* _Task objective_
Filter the lines below, keeping only those that contain the string "accomplish". Copy each kept line unchanged.

* _Records provided_
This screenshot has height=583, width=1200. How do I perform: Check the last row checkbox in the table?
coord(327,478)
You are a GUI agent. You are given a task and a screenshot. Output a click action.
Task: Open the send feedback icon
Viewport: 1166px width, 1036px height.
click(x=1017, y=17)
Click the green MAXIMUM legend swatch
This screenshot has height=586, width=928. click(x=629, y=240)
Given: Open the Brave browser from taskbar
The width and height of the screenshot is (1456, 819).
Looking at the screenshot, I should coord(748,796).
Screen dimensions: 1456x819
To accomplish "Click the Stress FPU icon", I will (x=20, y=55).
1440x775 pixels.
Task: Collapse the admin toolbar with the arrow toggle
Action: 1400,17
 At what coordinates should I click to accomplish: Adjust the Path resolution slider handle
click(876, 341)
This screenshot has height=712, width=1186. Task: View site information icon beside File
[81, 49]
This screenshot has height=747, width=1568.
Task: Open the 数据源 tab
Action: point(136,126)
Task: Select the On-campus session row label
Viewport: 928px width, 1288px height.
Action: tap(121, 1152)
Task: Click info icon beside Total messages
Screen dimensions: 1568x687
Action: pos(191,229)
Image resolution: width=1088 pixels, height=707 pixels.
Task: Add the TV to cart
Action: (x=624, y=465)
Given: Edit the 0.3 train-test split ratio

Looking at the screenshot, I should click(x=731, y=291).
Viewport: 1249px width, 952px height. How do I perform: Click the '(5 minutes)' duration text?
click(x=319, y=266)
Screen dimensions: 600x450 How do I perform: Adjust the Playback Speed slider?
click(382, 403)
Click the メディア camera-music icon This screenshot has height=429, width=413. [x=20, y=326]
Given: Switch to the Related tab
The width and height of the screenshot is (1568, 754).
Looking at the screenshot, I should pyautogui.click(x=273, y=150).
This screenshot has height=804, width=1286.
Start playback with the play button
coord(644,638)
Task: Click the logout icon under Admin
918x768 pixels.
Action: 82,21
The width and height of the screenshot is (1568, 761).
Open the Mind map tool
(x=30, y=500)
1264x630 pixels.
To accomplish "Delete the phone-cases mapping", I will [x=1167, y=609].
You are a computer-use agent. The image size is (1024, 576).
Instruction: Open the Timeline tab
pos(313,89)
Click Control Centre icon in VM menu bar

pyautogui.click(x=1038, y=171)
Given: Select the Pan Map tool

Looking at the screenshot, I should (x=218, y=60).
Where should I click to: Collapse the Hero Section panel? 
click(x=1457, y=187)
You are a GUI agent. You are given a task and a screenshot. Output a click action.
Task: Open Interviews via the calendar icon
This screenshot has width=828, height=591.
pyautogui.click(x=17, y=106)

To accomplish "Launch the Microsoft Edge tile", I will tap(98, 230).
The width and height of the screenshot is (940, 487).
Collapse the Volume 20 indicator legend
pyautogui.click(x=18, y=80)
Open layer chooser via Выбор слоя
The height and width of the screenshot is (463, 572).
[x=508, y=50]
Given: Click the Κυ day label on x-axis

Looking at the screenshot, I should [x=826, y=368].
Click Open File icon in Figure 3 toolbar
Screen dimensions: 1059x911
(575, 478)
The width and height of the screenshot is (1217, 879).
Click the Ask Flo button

* _Response_
To accomplish "Click the Stress FPU icon", I will (x=20, y=55).
 At what coordinates should I click to accomplish: Adjust the Path resolution slider handle
To accomplish "Delete the phone-cases mapping", I will [x=1167, y=609].
To accomplish "Launch the Microsoft Edge tile", I will tap(98, 230).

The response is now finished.